Çin Merkez Bankası Başkan Yardımcısı Lu Lei, ünlü ekonomist Robert Mundell ve Bitcoin’in gizemli yaratıcısı Satoshi Nakamoto’nun fikirlerine atıfta bulunduğu yeni kitabıyla gündeme geldi. Lu, her iki ismin de para teorisine değerli katkılar sunduğunu ancak günümüz ekonomik koşullarında bu vizyonların belirli zorluklarla karşılaştığını belirtiyor. İşte Lu’nun açıklamalarından dikkat çekici bazı detaylar.

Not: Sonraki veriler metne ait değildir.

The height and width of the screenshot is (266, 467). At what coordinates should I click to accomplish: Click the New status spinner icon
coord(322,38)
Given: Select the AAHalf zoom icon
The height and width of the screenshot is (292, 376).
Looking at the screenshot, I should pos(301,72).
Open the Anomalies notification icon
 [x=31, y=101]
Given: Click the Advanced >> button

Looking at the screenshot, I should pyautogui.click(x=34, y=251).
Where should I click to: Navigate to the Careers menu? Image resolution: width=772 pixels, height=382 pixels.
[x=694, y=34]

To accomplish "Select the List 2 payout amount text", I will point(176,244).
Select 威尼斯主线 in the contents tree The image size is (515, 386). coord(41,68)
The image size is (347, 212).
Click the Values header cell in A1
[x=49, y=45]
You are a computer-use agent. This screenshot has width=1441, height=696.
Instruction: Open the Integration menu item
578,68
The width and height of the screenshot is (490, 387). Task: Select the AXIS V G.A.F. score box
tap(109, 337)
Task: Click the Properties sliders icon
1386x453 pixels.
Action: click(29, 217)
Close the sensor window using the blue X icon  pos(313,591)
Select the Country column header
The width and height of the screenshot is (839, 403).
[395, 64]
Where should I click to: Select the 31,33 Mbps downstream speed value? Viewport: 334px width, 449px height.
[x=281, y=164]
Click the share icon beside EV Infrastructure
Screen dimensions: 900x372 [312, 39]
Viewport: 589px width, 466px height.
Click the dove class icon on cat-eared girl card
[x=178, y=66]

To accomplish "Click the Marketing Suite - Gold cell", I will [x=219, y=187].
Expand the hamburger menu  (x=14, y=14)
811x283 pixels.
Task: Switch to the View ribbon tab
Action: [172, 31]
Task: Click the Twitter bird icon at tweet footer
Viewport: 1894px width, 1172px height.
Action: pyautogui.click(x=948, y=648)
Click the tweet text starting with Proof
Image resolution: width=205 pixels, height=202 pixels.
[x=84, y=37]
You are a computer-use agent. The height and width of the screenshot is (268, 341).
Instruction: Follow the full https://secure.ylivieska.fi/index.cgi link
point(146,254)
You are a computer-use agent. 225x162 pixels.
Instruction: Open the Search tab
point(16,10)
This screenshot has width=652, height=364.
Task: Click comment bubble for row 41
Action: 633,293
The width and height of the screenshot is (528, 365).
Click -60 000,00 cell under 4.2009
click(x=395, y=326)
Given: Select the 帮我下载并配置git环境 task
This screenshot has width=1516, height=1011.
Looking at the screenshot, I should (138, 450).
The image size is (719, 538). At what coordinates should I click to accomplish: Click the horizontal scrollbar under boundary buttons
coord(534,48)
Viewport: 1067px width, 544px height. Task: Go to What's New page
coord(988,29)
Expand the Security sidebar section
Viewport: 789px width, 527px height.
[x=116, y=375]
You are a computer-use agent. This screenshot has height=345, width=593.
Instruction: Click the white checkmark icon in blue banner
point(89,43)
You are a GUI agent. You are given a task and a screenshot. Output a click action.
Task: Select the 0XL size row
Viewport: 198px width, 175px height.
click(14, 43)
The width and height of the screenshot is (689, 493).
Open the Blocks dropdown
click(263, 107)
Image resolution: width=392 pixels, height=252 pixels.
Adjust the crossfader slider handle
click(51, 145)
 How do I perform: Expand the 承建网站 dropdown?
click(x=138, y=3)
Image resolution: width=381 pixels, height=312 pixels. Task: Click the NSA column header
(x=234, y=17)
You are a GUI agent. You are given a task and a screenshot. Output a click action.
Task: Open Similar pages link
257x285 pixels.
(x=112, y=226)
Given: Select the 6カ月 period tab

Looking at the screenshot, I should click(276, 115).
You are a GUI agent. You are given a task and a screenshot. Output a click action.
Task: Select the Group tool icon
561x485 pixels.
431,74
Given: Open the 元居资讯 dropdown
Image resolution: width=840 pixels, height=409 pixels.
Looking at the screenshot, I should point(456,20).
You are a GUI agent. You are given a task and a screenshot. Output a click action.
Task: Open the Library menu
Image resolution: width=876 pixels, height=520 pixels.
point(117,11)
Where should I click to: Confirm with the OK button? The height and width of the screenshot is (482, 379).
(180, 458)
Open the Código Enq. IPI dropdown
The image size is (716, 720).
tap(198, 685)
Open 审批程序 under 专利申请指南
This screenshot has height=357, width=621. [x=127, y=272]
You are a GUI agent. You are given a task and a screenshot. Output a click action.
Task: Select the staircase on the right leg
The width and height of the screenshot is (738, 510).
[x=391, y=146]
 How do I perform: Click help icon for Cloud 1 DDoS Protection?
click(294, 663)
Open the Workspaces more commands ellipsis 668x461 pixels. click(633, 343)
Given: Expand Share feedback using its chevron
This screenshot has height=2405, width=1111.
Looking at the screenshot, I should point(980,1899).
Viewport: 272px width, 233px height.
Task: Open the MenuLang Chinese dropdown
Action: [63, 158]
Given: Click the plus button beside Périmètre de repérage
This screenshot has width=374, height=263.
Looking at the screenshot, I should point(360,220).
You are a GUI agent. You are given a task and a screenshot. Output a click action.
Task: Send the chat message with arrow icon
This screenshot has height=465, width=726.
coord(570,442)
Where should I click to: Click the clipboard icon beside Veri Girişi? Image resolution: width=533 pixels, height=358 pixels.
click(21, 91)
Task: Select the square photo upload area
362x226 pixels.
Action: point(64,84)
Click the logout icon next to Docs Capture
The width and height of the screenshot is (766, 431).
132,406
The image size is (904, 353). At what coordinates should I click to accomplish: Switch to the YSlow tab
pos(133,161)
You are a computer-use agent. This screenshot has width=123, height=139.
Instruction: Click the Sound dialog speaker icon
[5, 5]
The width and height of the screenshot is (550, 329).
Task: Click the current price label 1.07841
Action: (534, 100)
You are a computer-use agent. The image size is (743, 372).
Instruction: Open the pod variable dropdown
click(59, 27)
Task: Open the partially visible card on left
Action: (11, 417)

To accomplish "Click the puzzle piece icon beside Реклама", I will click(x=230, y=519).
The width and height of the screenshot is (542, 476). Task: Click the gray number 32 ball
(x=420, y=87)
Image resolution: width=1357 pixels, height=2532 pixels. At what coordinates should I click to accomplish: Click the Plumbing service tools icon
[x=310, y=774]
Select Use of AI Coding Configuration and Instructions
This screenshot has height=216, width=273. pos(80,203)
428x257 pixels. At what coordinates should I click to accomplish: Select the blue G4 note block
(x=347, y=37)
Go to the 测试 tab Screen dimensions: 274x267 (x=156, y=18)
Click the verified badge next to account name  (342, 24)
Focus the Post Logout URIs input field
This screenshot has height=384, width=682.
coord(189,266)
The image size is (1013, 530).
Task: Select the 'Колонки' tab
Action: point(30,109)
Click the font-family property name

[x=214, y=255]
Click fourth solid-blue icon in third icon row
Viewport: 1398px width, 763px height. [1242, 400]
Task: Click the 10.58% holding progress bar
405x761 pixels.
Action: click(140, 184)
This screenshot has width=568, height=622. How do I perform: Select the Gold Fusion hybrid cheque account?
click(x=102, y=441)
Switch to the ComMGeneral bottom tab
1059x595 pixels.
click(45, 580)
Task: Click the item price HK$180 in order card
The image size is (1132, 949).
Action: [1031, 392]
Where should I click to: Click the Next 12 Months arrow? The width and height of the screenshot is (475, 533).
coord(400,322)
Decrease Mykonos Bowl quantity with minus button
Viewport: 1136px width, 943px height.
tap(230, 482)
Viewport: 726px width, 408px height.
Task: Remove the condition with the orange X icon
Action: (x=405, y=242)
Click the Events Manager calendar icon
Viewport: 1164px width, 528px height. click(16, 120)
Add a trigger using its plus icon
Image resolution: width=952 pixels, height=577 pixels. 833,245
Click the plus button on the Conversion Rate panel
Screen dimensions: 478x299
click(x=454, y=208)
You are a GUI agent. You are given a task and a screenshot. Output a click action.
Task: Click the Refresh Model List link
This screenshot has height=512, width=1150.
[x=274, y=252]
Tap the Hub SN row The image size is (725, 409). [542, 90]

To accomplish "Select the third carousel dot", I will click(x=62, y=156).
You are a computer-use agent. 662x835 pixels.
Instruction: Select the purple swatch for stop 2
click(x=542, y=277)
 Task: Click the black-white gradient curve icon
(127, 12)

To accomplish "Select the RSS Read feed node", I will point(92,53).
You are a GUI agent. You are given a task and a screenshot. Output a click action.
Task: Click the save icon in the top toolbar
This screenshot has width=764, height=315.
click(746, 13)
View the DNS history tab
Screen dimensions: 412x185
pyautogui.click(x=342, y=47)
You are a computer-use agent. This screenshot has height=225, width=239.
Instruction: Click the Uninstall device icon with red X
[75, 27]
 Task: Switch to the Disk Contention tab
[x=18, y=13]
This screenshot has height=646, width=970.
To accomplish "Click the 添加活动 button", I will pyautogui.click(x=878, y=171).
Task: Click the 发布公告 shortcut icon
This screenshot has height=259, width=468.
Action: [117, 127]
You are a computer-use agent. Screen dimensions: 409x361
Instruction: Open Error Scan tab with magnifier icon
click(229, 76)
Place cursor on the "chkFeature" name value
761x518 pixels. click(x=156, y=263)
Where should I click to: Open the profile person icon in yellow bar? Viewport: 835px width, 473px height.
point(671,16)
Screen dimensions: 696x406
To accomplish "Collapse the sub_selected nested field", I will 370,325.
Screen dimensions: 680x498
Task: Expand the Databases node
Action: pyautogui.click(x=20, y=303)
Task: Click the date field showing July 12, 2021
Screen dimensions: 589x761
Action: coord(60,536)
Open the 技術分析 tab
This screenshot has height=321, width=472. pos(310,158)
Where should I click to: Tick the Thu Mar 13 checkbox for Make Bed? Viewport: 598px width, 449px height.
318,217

Bitcoin’in İlk Hedefi ve Günümüzdeki Durumu
Lu Lei’ye göre, Robert Mundell “euro’nun babası” olarak tek para birimi düşüncesini savundu. Küresel ticareti kolaylaştırma ve ekonomik istikrarı sağlama hayali kurdu. Ancak bu tam anlamıyla gerçekleşemedi. Bu bir tür “dolarizasyon ütopyası” olarak kaldı. Diğer yandan, 2008’de ortaya çıkan Bitcoin ise, bankacılık sisteminden bağımsız finansal özgürlük sunmayı hedefleyen bir kripto para birimi olarak dikkat çekmişti.
İlk zamanlarda ilgi gören Bitcoin ne yazık ki zamanla günlük hayattaki kullanımdan uzaklaşarak daha çok değer saklama aracı olarak görülmeye başlandı. Şimdi bakıyoruz ki bu öngörülen özgürlük yalnızca “bir kısım yatırımcıya özgü” bir özgürlük haline geldi.
Bitcoin’in yükselen değeri ve yoğun enerji tüketen madencilik süreçleri onu amacından sapmış varlık haline getirdi. Lu Lei Bitcoin madenciliğinin dünya genelinde milyonlarca haneye yetecek kadar elektrik harcadığını belirtti. Ayrıca bu durumun Mundell’in verimlilik prensipleriyle çeliştiğini ifade etti. Bitcoin, bazı yatırımcılar için cazip bir değer saklama aracı olabiliyor. Ancak geniş kitlelerin finansal ihtiyaçlarına yanıt vermekte zorlanıyor gibi.
Çin, Dijital Çağa Uyum ve Merkez Bankalarının Rolü
Lu’nun kitabında en dikkat çeken konulardan biri de merkez bankalarının dijital dünyaya nasıl adapte olması gerektiği. Merkez bankası dijital para birimlerinin (CBDC) geliştirilmesi önemli. Dijital dünyanın hızına ayak uydurmak için iyi bir fırsat olarak görülüyor. Ancak burada önemli bir uyarı var. CBDC’lerin başarılı olabilmesi için yalnızca teknolojik yenilikler değil aynı zamanda para politikalarında da istikrar şart. Yani sadece teknolojik adaptasyon yetmiyor. Aynı zamanda sağlam bir ekonomik zemin de gerekli.
Lu, Bitcoin’in kripto para devrimini tetiklediğini kabul ediyor. Diğer taraftan geleceğin parasının merkez bankalarının kontrolünde olması gerektiği düşüncesinde. Burada ilginç olan, hem teknolojiyi hem de para egemenliğini dengelemenin önemine vurgu yapması. Aslında Lu’nun açıklamalarından, merkez bankalarının bu dijitalleşen finansal ortamda rolünü yeniden tanımlaması gerektiğini anlıyoruz.